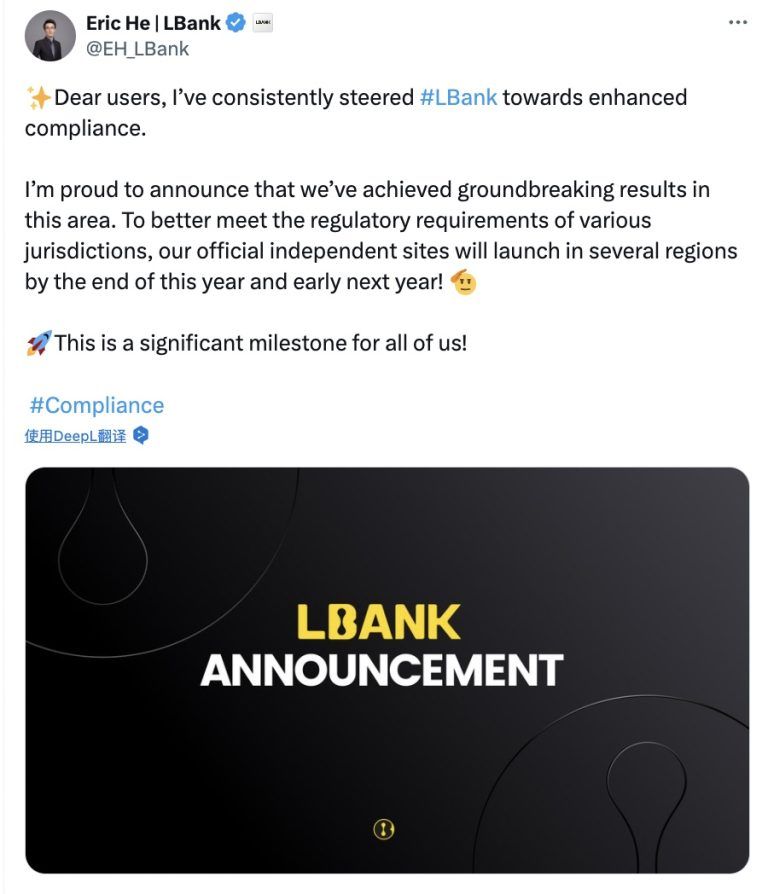Click the LBank affiliate badge beside name
Image resolution: width=768 pixels, height=894 pixels.
click(x=263, y=23)
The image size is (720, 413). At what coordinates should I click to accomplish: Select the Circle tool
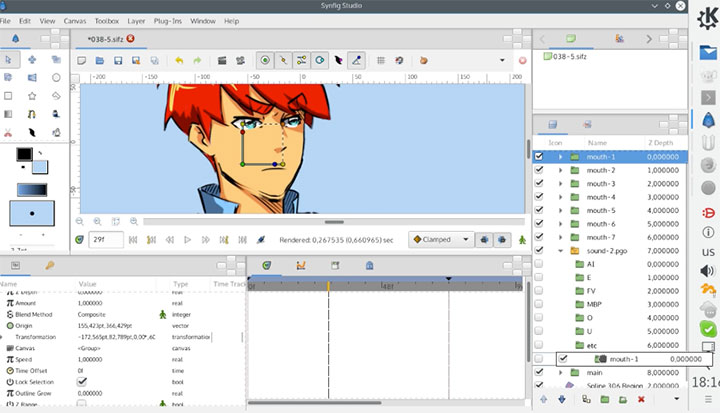point(56,78)
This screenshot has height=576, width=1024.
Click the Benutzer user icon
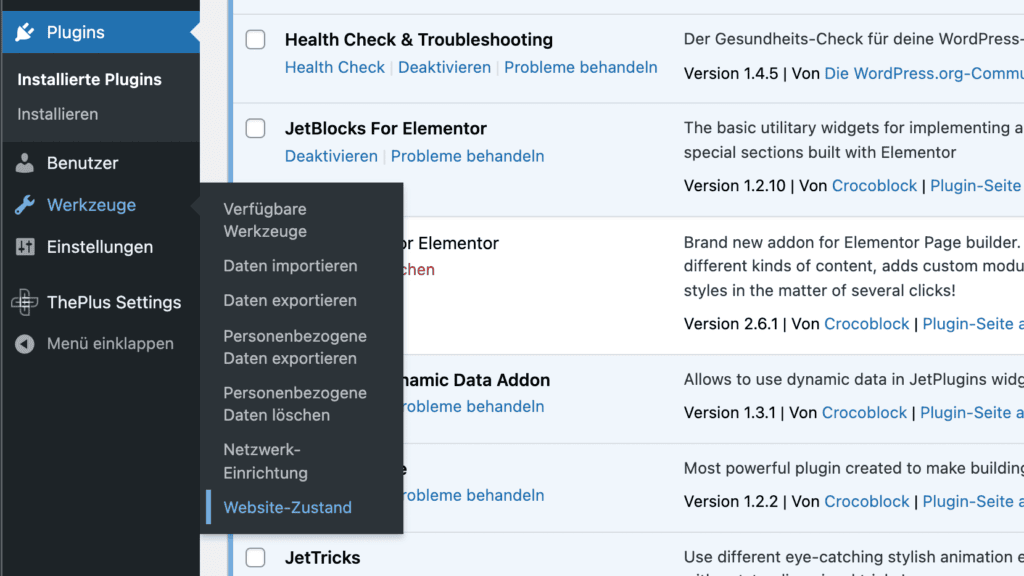[22, 163]
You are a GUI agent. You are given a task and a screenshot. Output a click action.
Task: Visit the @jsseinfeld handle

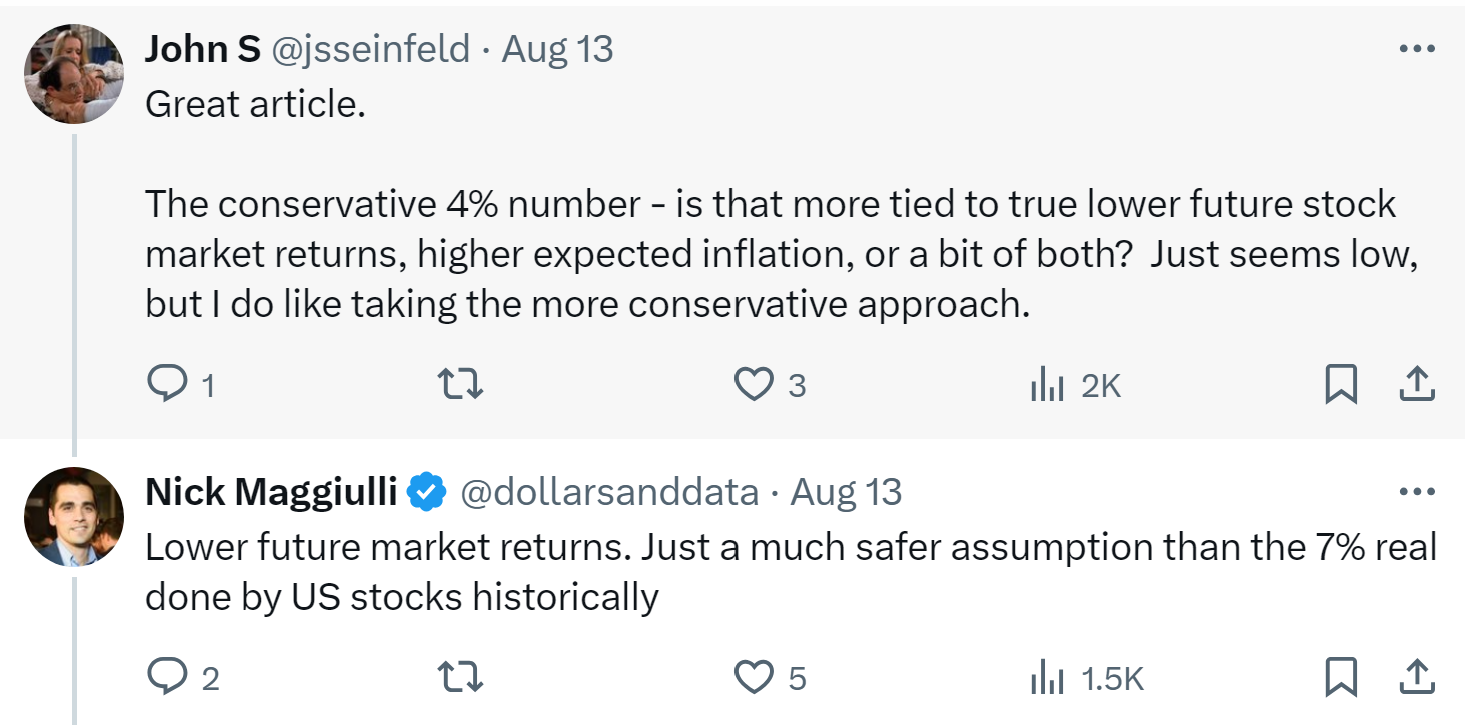371,49
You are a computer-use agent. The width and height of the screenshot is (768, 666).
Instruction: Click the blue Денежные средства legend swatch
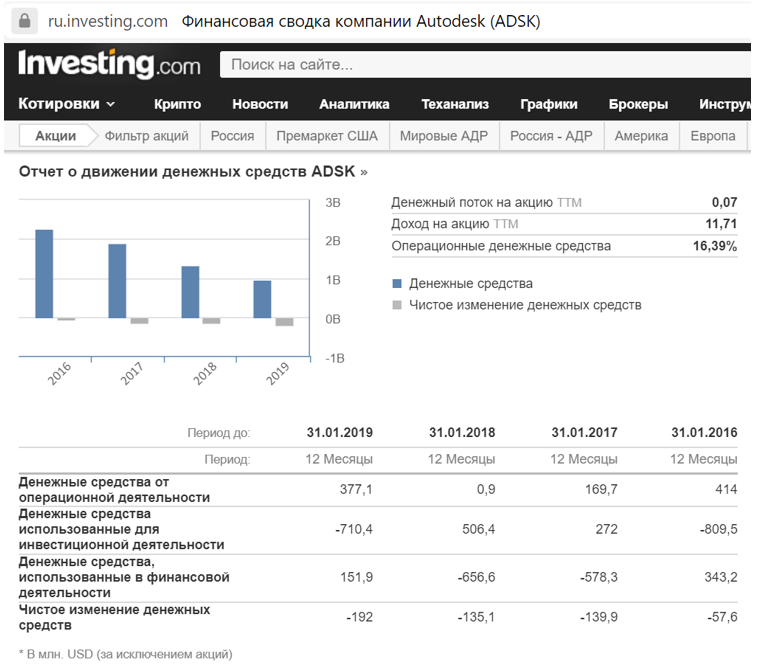coord(397,284)
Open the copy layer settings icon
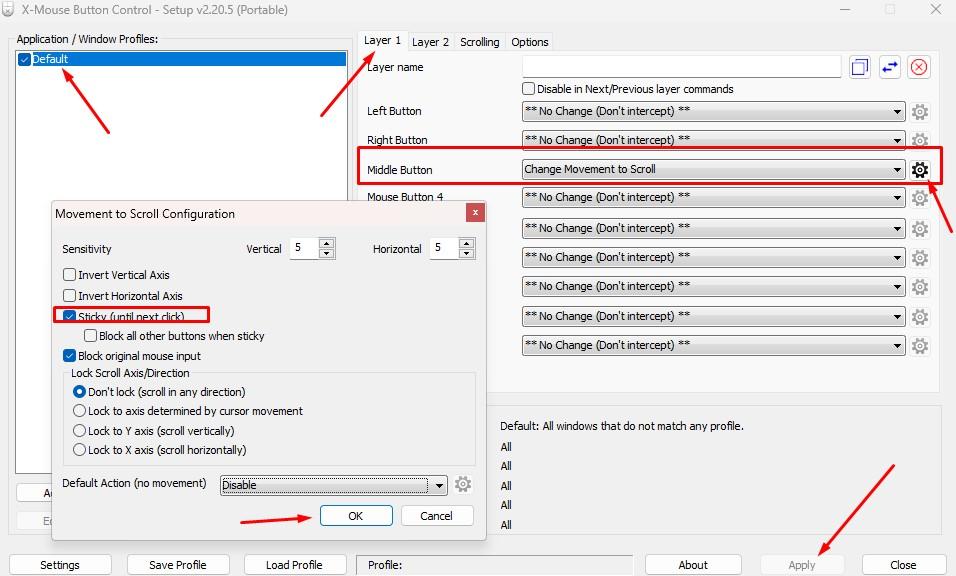Image resolution: width=956 pixels, height=576 pixels. pyautogui.click(x=858, y=66)
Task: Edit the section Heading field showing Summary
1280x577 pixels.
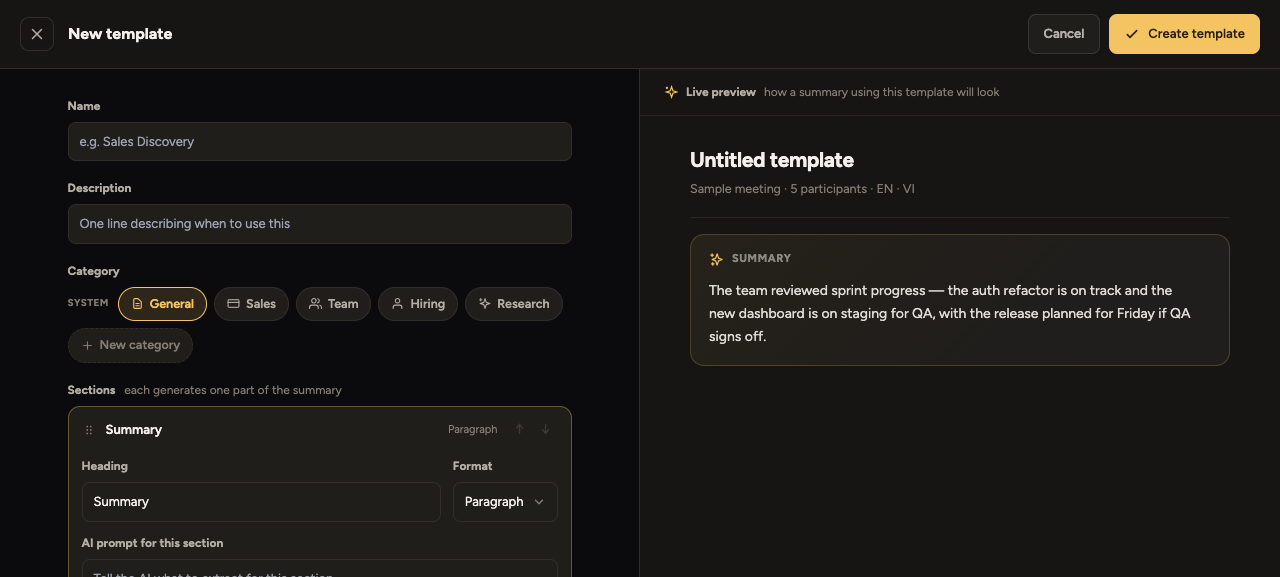Action: pos(261,502)
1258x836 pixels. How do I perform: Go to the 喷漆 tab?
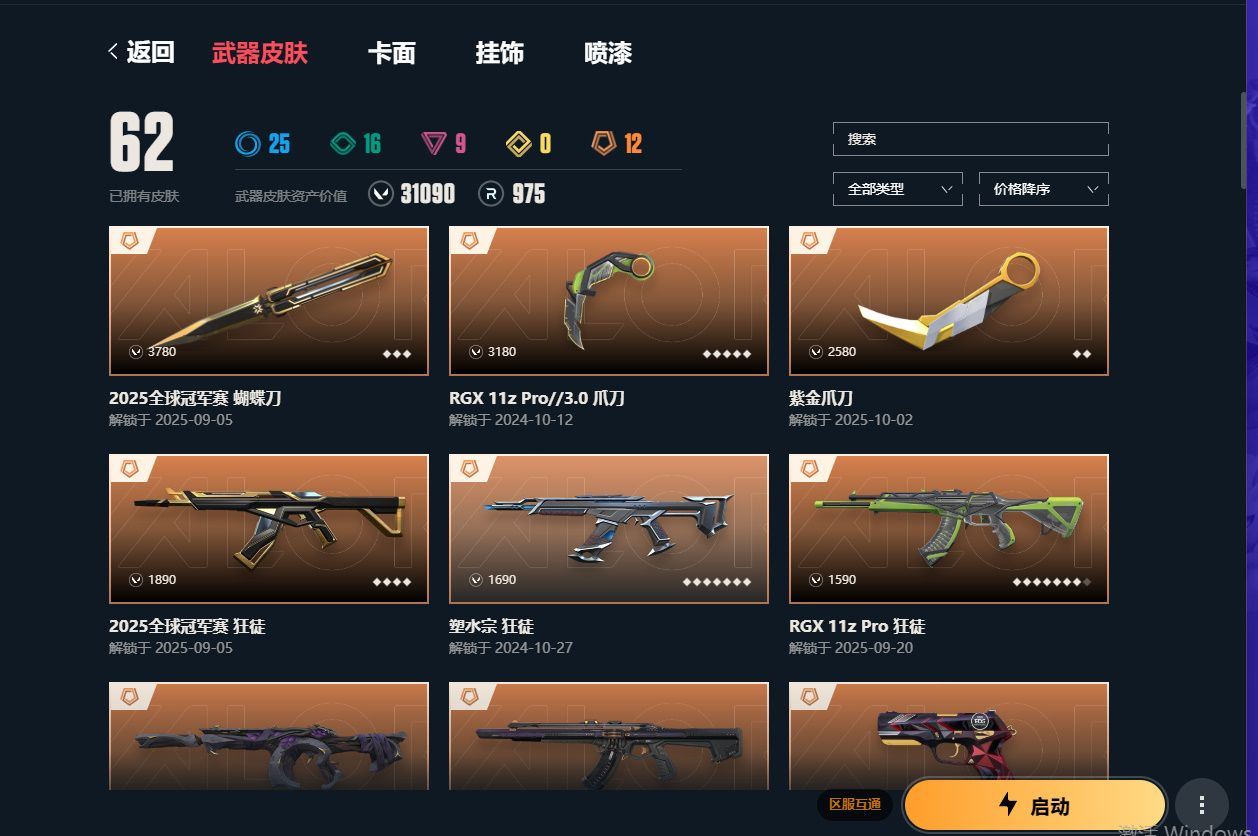pos(608,53)
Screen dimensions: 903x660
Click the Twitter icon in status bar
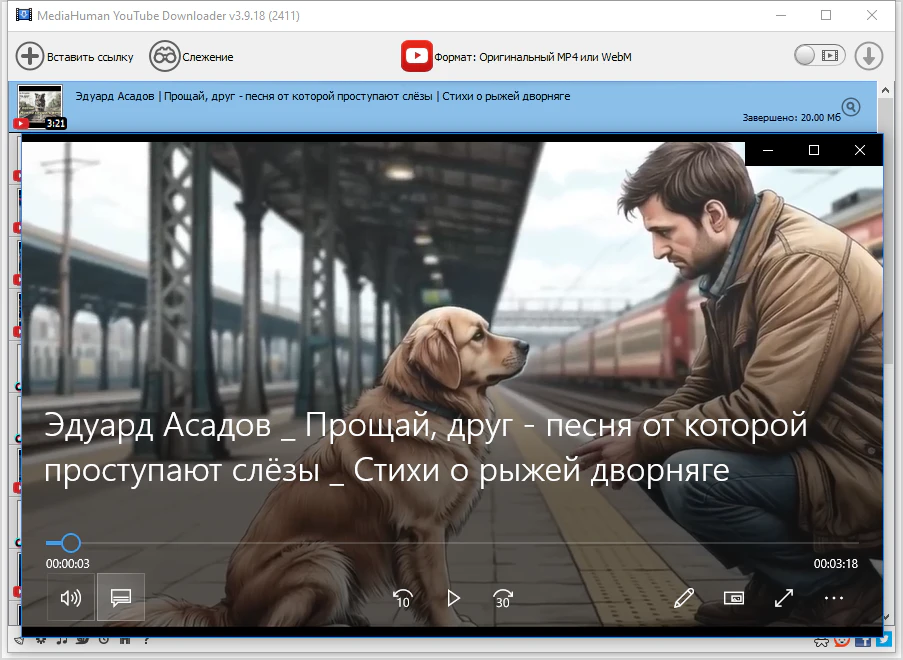click(x=883, y=640)
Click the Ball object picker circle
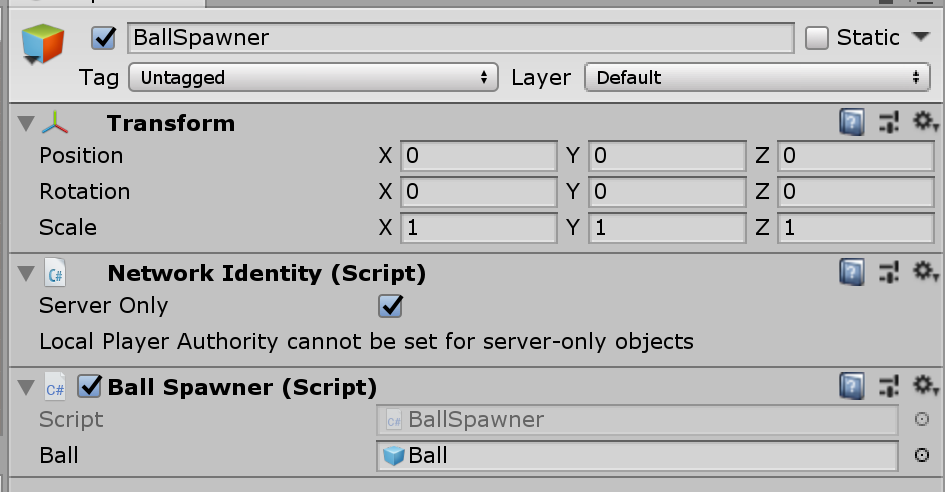Image resolution: width=945 pixels, height=492 pixels. tap(921, 455)
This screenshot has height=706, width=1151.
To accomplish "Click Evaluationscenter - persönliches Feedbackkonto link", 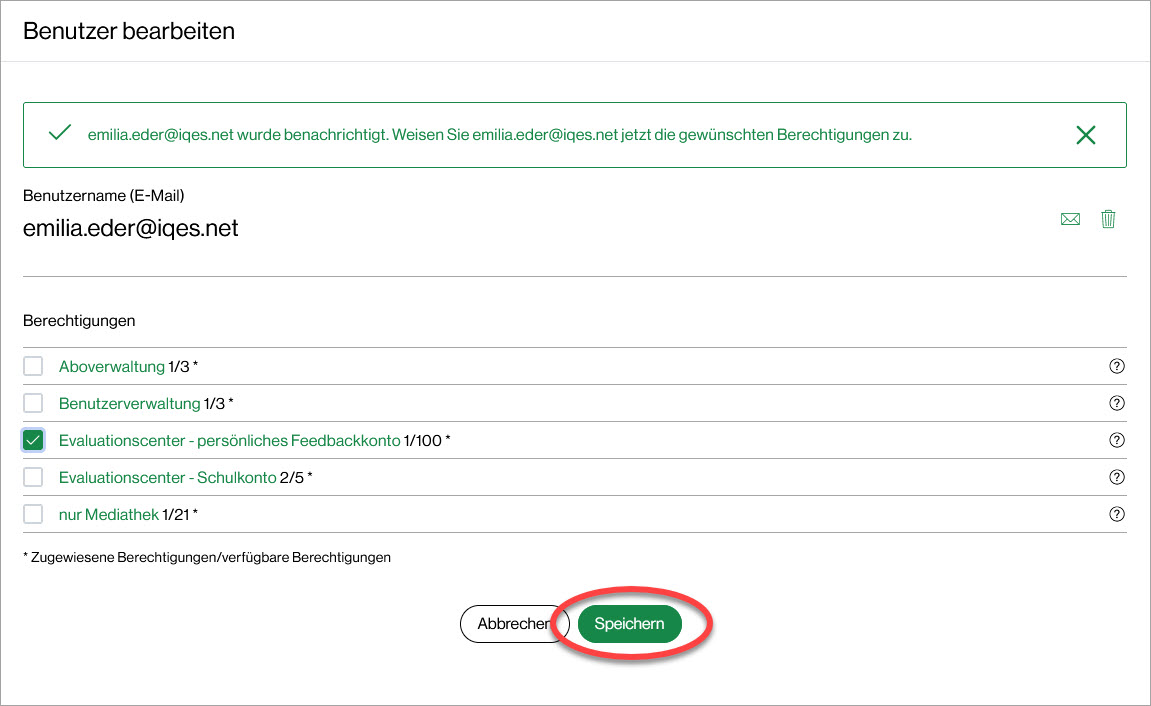I will (229, 441).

────────────────────

## ASSIGNMENT:
Where a line in the material contains "agent", copy that line.

## SOLUTION TO THIS TASK:
You are a GUI agent. You are given a task and a screenshot. Output a click action.
You are a computer-use agent. The width and height of the screenshot is (768, 666).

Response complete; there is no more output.